1) An equation of the line contains points (7/9, 7) and (-7/9) is
2) Find the slope of the line tangent to the curve y=x^2 at the point (-0.6, 0.36) and find the corresponding equation of the tangent line
#1 I only see one point and a number.
#2 at the given point, the slope is -1.2
So, the line there is
y-0.36 = -1.2(x+0.6)
1) To find the equation of the line containing the points (7/9, 7) and (-7/9), we can use the point-slope form of a linear equation. The equation is given by:
y - y1 = m(x - x1),
where (x1, y1) is a point on the line and m is the slope.

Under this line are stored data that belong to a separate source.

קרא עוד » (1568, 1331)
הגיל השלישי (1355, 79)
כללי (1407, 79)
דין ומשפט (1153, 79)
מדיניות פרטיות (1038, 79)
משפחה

First, let's find the slope (m) using the coordinates of the two points:
m = (y2 - y1) / (x2 - x1),
where (x1, y1) = (7/9, 7) and (x2, y2) = (-7/9, y).
Substituting the coordinates into the slope formula, we have:
m = (7 - 7) / (-7/9 - 7/9)
= 0 / (-14/9)
= 0.
Since the slope (m) is 0, the equation of the line is a horizontal line. Any x-value will have the same y-value, which is 7.
Therefore, the equation of the line is y = 7.
2) To find the slope of the tangent line to the curve y = x^2 at the point (-0.6, 0.36), we need to find the derivative of the function y = x^2 and evaluate it at x = -0.6.
The derivative of y = x^2 with respect to x is given by dy/dx = 2x.
Now, let's substitute x = -0.6 into the derivative to find the slope:
m = dy/dx = 2(-0.6)
= -1.2.
The slope of the tangent line at the point (-0.6, 0.36) is -1.2.
To find the equation of the tangent line, we can use the point-slope form as mentioned earlier:
y - y1 = m(x - x1),
where (x1, y1) = (-0.6, 0.36) and m = -1.2.
Substituting the values into the equation, we have:
y - 0.36 = -1.2(x - (-0.6))
= -1.2(x + 0.6)
= -1.2x - 0.72.
Simplifying, we get:
y = -1.2x - 0.72.
Therefore, the equation of the tangent line to the curve y = x^2 at the point (-0.6, 0.36) is y = -1.2x - 0.72.